_Problem details_
Down to the final line, write out the data below exactly.

[Stored items]
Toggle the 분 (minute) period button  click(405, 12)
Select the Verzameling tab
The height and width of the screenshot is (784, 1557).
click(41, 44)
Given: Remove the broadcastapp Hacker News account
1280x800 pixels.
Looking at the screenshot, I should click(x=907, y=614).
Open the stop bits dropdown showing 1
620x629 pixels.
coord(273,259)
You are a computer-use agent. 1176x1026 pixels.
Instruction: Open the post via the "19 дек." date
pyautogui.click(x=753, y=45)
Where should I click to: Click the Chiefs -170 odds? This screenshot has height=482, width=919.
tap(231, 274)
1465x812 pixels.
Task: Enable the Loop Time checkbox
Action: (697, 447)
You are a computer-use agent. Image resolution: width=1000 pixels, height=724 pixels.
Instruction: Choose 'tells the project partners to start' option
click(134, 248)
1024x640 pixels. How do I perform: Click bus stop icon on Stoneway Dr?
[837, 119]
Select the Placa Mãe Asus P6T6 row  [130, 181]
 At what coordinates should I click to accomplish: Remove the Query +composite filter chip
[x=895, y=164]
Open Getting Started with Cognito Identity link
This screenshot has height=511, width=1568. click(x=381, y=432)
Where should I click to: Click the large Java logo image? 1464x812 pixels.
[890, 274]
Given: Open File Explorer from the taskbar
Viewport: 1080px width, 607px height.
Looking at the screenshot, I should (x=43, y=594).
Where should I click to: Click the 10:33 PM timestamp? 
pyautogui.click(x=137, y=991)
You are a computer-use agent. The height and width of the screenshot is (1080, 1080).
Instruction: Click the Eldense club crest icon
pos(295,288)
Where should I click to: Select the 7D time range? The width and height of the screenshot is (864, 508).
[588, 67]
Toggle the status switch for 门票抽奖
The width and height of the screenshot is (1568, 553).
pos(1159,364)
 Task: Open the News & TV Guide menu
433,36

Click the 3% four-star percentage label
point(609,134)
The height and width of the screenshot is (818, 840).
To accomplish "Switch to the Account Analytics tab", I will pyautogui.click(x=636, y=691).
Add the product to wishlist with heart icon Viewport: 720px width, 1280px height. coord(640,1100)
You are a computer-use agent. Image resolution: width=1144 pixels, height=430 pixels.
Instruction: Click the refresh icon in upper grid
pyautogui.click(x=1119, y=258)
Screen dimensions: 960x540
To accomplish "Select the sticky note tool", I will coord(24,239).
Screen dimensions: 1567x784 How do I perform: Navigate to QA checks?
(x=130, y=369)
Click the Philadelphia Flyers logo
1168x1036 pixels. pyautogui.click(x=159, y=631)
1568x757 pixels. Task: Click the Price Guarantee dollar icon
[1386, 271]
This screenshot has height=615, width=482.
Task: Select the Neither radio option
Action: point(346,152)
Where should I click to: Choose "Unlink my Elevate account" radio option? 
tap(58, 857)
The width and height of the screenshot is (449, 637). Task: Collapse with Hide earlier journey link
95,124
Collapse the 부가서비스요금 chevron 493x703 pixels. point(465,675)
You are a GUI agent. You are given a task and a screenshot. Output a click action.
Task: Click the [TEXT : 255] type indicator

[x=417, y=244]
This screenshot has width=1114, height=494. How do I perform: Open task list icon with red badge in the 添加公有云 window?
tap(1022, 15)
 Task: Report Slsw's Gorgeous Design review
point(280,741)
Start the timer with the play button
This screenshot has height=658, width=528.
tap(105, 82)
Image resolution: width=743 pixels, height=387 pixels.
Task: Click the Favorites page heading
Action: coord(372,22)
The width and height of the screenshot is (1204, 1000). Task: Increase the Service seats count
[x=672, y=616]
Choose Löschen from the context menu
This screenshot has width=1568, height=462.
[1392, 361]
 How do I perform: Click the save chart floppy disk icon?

_Output of the exercise_
Toggle the 분 (minute) period button  click(405, 12)
Select the Verzameling tab
The height and width of the screenshot is (784, 1557).
click(41, 44)
Given: Remove the broadcastapp Hacker News account
1280x800 pixels.
Looking at the screenshot, I should click(x=907, y=614).
Open the stop bits dropdown showing 1
620x629 pixels.
coord(273,259)
You are a computer-use agent. 1176x1026 pixels.
Instruction: Open the post via the "19 дек." date
pyautogui.click(x=753, y=45)
Where should I click to: Click the Chiefs -170 odds? This screenshot has height=482, width=919.
tap(231, 274)
1465x812 pixels.
Task: Enable the Loop Time checkbox
Action: (697, 447)
You are a computer-use agent. Image resolution: width=1000 pixels, height=724 pixels.
Instruction: Choose 'tells the project partners to start' option
click(134, 248)
1024x640 pixels. How do I perform: Click bus stop icon on Stoneway Dr?
[837, 119]
Select the Placa Mãe Asus P6T6 row  [130, 181]
 At what coordinates should I click to accomplish: Remove the Query +composite filter chip
[x=895, y=164]
Open Getting Started with Cognito Identity link
This screenshot has height=511, width=1568. click(x=381, y=432)
Where should I click to: Click the large Java logo image? 1464x812 pixels.
[890, 274]
Given: Open File Explorer from the taskbar
Viewport: 1080px width, 607px height.
Looking at the screenshot, I should (x=43, y=594).
Where should I click to: Click the 10:33 PM timestamp? 
pyautogui.click(x=137, y=991)
You are a computer-use agent. The height and width of the screenshot is (1080, 1080).
Instruction: Click the Eldense club crest icon
pos(295,288)
Where should I click to: Select the 7D time range? The width and height of the screenshot is (864, 508).
[588, 67]
Toggle the status switch for 门票抽奖
The width and height of the screenshot is (1568, 553).
pos(1159,364)
 Task: Open the News & TV Guide menu
433,36

Click the 3% four-star percentage label
point(609,134)
The height and width of the screenshot is (818, 840).
To accomplish "Switch to the Account Analytics tab", I will pyautogui.click(x=636, y=691).
Add the product to wishlist with heart icon Viewport: 720px width, 1280px height. coord(640,1100)
You are a computer-use agent. Image resolution: width=1144 pixels, height=430 pixels.
Instruction: Click the refresh icon in upper grid
pyautogui.click(x=1119, y=258)
Screen dimensions: 960x540
To accomplish "Select the sticky note tool", I will coord(24,239).
Screen dimensions: 1567x784 How do I perform: Navigate to QA checks?
(x=130, y=369)
Click the Philadelphia Flyers logo
1168x1036 pixels. pyautogui.click(x=159, y=631)
1568x757 pixels. Task: Click the Price Guarantee dollar icon
[1386, 271]
This screenshot has height=615, width=482.
Task: Select the Neither radio option
Action: point(346,152)
Where should I click to: Choose "Unlink my Elevate account" radio option? 
tap(58, 857)
The width and height of the screenshot is (449, 637). Task: Collapse with Hide earlier journey link
95,124
Collapse the 부가서비스요금 chevron 493x703 pixels. point(465,675)
You are a GUI agent. You are given a task and a screenshot. Output a click action.
Task: Click the [TEXT : 255] type indicator

[x=417, y=244]
This screenshot has width=1114, height=494. How do I perform: Open task list icon with red badge in the 添加公有云 window?
tap(1022, 15)
 Task: Report Slsw's Gorgeous Design review
point(280,741)
Start the timer with the play button
This screenshot has height=658, width=528.
tap(105, 82)
Image resolution: width=743 pixels, height=387 pixels.
Task: Click the Favorites page heading
Action: coord(372,22)
The width and height of the screenshot is (1204, 1000). Task: Increase the Service seats count
[x=672, y=616]
Choose Löschen from the context menu
This screenshot has width=1568, height=462.
[1392, 361]
 How do I perform: Click the save chart floppy disk icon?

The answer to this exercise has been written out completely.